(Pixel coordinate grounding data)

■ ■ ■

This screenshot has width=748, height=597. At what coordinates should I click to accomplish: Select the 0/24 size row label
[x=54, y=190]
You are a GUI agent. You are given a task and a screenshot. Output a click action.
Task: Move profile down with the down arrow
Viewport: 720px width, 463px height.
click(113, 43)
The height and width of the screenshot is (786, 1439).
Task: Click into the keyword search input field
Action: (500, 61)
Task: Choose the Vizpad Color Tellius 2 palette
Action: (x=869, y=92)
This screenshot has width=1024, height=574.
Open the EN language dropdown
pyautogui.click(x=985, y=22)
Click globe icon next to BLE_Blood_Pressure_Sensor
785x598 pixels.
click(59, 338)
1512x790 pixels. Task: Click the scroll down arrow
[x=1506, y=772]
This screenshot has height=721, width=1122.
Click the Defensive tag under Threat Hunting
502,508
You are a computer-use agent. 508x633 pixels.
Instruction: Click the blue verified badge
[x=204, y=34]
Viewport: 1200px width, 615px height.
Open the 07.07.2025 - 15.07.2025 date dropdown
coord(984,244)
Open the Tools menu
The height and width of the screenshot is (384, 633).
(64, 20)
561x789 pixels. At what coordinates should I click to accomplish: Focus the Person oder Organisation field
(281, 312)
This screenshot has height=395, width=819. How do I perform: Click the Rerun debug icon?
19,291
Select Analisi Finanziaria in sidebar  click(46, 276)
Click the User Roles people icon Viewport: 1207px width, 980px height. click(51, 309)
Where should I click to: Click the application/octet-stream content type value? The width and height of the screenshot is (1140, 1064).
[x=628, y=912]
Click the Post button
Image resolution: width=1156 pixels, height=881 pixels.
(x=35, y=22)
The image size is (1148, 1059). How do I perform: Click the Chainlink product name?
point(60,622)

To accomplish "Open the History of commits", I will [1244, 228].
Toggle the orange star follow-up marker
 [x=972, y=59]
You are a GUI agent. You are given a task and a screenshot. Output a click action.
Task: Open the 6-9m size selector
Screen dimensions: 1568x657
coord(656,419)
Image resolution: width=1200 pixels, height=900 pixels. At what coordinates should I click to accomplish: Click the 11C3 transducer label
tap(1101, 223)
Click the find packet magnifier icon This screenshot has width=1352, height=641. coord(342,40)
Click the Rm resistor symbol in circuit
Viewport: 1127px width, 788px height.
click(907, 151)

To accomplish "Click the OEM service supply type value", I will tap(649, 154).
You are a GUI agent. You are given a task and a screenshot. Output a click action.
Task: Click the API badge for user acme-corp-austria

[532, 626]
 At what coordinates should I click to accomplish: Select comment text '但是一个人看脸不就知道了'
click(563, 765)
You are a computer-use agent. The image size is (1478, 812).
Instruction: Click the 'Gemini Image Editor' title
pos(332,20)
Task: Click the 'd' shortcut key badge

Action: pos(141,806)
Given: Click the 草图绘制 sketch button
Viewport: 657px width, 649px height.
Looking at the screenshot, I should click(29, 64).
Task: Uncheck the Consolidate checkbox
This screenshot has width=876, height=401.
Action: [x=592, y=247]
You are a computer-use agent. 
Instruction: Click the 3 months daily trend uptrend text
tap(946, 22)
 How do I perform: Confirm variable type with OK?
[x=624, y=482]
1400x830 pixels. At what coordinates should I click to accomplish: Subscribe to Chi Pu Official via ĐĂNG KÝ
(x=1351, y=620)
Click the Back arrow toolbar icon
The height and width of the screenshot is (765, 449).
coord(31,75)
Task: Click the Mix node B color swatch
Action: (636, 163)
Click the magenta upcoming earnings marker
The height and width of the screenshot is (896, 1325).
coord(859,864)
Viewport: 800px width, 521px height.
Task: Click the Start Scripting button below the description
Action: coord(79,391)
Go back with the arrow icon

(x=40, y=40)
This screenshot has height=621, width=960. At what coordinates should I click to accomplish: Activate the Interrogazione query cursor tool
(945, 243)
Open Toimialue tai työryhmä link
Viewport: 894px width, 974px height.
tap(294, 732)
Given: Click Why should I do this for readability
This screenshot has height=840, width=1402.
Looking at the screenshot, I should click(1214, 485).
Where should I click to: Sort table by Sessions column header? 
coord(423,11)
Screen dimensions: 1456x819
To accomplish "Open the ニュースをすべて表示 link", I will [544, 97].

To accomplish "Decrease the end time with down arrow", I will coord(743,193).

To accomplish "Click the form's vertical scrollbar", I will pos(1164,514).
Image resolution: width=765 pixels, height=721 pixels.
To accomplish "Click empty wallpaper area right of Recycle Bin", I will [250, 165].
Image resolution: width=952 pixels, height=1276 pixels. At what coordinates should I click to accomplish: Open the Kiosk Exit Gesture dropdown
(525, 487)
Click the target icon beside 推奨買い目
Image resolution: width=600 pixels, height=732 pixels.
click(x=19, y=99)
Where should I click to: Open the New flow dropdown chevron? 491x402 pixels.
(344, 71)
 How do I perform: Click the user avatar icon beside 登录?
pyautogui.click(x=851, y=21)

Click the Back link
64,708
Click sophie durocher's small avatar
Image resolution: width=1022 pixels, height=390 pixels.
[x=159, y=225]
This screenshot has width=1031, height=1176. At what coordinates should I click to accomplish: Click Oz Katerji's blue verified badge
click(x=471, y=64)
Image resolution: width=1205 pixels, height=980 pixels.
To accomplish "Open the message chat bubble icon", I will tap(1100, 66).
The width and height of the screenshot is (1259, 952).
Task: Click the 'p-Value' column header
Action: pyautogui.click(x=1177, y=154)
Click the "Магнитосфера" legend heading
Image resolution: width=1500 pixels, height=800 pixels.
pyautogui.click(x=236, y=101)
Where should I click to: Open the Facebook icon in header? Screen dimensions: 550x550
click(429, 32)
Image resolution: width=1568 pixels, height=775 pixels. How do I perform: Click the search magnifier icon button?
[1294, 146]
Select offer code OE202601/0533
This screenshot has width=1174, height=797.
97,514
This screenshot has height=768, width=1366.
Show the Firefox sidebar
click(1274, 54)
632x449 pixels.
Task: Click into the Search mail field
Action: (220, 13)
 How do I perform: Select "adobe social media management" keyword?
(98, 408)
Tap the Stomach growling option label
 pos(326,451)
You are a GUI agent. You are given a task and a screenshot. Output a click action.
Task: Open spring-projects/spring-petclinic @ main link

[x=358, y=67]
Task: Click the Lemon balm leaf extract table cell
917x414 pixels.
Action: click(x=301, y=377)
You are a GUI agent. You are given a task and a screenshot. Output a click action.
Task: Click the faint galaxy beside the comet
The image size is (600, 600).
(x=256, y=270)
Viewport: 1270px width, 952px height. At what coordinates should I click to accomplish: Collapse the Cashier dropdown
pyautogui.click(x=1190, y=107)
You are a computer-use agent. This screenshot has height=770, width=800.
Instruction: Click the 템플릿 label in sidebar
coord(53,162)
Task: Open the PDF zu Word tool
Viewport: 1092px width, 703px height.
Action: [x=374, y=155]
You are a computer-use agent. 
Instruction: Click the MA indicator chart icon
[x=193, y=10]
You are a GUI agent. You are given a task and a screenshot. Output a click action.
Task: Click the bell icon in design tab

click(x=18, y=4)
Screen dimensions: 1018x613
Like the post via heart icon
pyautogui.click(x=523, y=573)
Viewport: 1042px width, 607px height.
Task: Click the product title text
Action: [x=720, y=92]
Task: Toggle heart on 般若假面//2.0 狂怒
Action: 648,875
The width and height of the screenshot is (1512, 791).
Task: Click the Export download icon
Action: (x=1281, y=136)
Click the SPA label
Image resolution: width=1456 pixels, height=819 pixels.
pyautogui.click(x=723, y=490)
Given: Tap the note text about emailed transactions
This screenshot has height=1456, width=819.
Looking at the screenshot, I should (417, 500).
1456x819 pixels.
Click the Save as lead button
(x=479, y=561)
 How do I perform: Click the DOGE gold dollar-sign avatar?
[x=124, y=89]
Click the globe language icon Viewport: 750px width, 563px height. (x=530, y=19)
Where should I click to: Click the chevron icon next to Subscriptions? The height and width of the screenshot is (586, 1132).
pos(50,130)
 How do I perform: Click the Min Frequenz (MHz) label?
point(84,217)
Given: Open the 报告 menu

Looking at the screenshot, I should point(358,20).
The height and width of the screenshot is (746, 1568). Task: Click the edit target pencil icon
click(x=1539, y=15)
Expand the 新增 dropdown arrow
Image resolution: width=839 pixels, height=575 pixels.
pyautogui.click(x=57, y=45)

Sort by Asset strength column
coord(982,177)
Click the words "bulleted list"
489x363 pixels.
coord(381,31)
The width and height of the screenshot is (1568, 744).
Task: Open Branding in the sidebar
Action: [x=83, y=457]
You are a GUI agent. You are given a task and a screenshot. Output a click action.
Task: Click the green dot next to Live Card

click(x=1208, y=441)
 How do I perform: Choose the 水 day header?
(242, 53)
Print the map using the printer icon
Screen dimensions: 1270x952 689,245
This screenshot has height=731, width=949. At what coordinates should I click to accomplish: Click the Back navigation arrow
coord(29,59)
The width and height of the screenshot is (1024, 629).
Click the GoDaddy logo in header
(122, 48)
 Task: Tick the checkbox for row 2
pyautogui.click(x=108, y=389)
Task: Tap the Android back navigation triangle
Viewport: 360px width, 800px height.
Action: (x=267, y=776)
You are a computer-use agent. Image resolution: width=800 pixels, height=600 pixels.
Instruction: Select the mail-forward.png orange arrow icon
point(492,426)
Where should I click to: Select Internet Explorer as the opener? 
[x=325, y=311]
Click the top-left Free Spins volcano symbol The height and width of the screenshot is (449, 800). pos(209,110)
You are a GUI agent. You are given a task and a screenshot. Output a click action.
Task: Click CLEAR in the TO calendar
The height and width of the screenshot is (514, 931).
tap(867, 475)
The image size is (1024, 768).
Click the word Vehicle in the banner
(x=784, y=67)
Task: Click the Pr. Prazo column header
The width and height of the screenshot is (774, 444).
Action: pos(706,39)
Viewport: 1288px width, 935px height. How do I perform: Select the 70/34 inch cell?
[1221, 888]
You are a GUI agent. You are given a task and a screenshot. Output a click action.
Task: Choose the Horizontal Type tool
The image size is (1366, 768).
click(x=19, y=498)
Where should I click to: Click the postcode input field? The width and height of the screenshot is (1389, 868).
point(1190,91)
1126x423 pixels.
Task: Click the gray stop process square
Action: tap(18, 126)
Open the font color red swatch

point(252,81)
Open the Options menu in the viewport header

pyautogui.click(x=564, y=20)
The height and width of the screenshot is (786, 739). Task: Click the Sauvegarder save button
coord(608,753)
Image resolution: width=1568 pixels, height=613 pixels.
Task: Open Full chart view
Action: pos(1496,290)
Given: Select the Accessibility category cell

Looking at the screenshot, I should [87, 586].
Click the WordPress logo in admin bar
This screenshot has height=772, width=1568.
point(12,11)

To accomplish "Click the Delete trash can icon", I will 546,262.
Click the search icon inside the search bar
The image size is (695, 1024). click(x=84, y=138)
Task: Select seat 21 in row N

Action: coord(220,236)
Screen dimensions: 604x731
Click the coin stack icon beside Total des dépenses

■ ■ ■

_TASK ITEM:_ Your answer should hold exactly the lines from the one containing "This screenshot has height=772, width=1568." to the last line of the data, both included, and no others.

_EXERCISE ANSWER:_
This screenshot has height=772, width=1568.
point(12,11)

To accomplish "Click the Delete trash can icon", I will 546,262.
Click the search icon inside the search bar
The image size is (695, 1024). click(x=84, y=138)
Task: Select seat 21 in row N

Action: coord(220,236)
Screen dimensions: 604x731
Click the coin stack icon beside Total des dépenses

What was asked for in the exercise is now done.